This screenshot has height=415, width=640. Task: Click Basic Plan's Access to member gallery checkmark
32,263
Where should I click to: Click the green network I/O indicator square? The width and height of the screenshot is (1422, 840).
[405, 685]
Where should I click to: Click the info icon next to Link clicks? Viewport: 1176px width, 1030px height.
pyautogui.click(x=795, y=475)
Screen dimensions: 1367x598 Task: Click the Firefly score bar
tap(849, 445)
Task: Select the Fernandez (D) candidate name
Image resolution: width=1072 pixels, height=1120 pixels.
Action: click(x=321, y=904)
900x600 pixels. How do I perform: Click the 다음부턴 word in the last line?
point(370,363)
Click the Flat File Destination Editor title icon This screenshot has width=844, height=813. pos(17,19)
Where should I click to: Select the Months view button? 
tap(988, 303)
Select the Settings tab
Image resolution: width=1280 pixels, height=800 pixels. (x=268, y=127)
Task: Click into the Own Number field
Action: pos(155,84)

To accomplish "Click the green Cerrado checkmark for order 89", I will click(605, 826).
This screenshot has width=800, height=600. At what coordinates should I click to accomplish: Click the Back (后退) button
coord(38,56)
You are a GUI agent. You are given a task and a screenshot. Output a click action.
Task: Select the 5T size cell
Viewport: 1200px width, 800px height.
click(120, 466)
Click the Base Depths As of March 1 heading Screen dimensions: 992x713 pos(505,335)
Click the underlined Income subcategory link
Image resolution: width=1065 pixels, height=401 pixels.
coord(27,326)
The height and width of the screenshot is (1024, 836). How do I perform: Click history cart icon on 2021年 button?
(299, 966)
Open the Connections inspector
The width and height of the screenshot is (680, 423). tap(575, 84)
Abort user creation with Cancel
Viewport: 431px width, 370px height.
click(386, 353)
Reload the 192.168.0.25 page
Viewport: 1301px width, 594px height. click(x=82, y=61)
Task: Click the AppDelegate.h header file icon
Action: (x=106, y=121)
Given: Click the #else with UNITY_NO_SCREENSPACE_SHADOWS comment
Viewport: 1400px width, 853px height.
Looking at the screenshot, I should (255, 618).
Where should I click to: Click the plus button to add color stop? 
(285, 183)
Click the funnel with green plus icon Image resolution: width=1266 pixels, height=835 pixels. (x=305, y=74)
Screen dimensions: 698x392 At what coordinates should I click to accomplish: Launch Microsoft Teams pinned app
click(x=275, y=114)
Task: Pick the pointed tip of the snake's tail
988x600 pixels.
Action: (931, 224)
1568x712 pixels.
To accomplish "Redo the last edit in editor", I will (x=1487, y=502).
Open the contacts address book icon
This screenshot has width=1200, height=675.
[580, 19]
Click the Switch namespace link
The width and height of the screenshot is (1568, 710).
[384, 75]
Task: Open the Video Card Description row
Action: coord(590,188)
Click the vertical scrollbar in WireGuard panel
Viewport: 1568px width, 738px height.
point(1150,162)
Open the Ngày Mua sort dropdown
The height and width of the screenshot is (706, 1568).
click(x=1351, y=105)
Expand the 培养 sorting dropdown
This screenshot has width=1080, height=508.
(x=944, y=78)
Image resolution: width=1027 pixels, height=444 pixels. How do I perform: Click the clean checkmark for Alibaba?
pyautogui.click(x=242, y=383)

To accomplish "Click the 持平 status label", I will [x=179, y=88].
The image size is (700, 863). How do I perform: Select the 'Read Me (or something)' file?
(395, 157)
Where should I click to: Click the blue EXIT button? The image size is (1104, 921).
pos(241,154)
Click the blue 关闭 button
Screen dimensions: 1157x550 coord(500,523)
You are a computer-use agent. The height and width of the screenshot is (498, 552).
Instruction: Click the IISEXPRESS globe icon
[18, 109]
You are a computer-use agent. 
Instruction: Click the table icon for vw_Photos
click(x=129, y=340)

» Requirement
Please print each entry once more, exactly as it reads.

» Exercise response
This screenshot has height=415, width=640. Task: Click Basic Plan's Access to member gallery checkmark
32,263
Where should I click to: Click the green network I/O indicator square? The width and height of the screenshot is (1422, 840).
[405, 685]
Where should I click to: Click the info icon next to Link clicks? Viewport: 1176px width, 1030px height.
pyautogui.click(x=795, y=475)
Screen dimensions: 1367x598 Task: Click the Firefly score bar
tap(849, 445)
Task: Select the Fernandez (D) candidate name
Image resolution: width=1072 pixels, height=1120 pixels.
Action: click(x=321, y=904)
900x600 pixels. How do I perform: Click the 다음부턴 word in the last line?
point(370,363)
Click the Flat File Destination Editor title icon This screenshot has width=844, height=813. pos(17,19)
Where should I click to: Select the Months view button? 
tap(988, 303)
Select the Settings tab
Image resolution: width=1280 pixels, height=800 pixels. (x=268, y=127)
Task: Click into the Own Number field
Action: pos(155,84)

To accomplish "Click the green Cerrado checkmark for order 89", I will click(605, 826).
This screenshot has width=800, height=600. At what coordinates should I click to accomplish: Click the Back (后退) button
coord(38,56)
You are a GUI agent. You are given a task and a screenshot. Output a click action.
Task: Select the 5T size cell
Viewport: 1200px width, 800px height.
click(120, 466)
Click the Base Depths As of March 1 heading Screen dimensions: 992x713 pos(505,335)
Click the underlined Income subcategory link
Image resolution: width=1065 pixels, height=401 pixels.
coord(27,326)
The height and width of the screenshot is (1024, 836). How do I perform: Click history cart icon on 2021年 button?
(299, 966)
Open the Connections inspector
The width and height of the screenshot is (680, 423). tap(575, 84)
Abort user creation with Cancel
Viewport: 431px width, 370px height.
click(386, 353)
Reload the 192.168.0.25 page
Viewport: 1301px width, 594px height. click(x=82, y=61)
Task: Click the AppDelegate.h header file icon
Action: (x=106, y=121)
Given: Click the #else with UNITY_NO_SCREENSPACE_SHADOWS comment
Viewport: 1400px width, 853px height.
Looking at the screenshot, I should (255, 618).
Where should I click to: Click the plus button to add color stop? 
(285, 183)
Click the funnel with green plus icon Image resolution: width=1266 pixels, height=835 pixels. (x=305, y=74)
Screen dimensions: 698x392 At what coordinates should I click to accomplish: Launch Microsoft Teams pinned app
click(x=275, y=114)
Task: Pick the pointed tip of the snake's tail
988x600 pixels.
Action: (931, 224)
1568x712 pixels.
To accomplish "Redo the last edit in editor", I will (x=1487, y=502).
Open the contacts address book icon
This screenshot has width=1200, height=675.
[580, 19]
Click the Switch namespace link
The width and height of the screenshot is (1568, 710).
[384, 75]
Task: Open the Video Card Description row
Action: coord(590,188)
Click the vertical scrollbar in WireGuard panel
Viewport: 1568px width, 738px height.
point(1150,162)
Open the Ngày Mua sort dropdown
The height and width of the screenshot is (706, 1568).
click(x=1351, y=105)
Expand the 培养 sorting dropdown
This screenshot has width=1080, height=508.
(x=944, y=78)
Image resolution: width=1027 pixels, height=444 pixels. How do I perform: Click the clean checkmark for Alibaba?
pyautogui.click(x=242, y=383)

To accomplish "Click the 持平 status label", I will [x=179, y=88].
The image size is (700, 863). How do I perform: Select the 'Read Me (or something)' file?
(395, 157)
Where should I click to: Click the blue EXIT button? The image size is (1104, 921).
pos(241,154)
Click the blue 关闭 button
Screen dimensions: 1157x550 coord(500,523)
You are a computer-use agent. The height and width of the screenshot is (498, 552).
Instruction: Click the IISEXPRESS globe icon
[18, 109]
You are a computer-use agent. 
Instruction: Click the table icon for vw_Photos
click(x=129, y=340)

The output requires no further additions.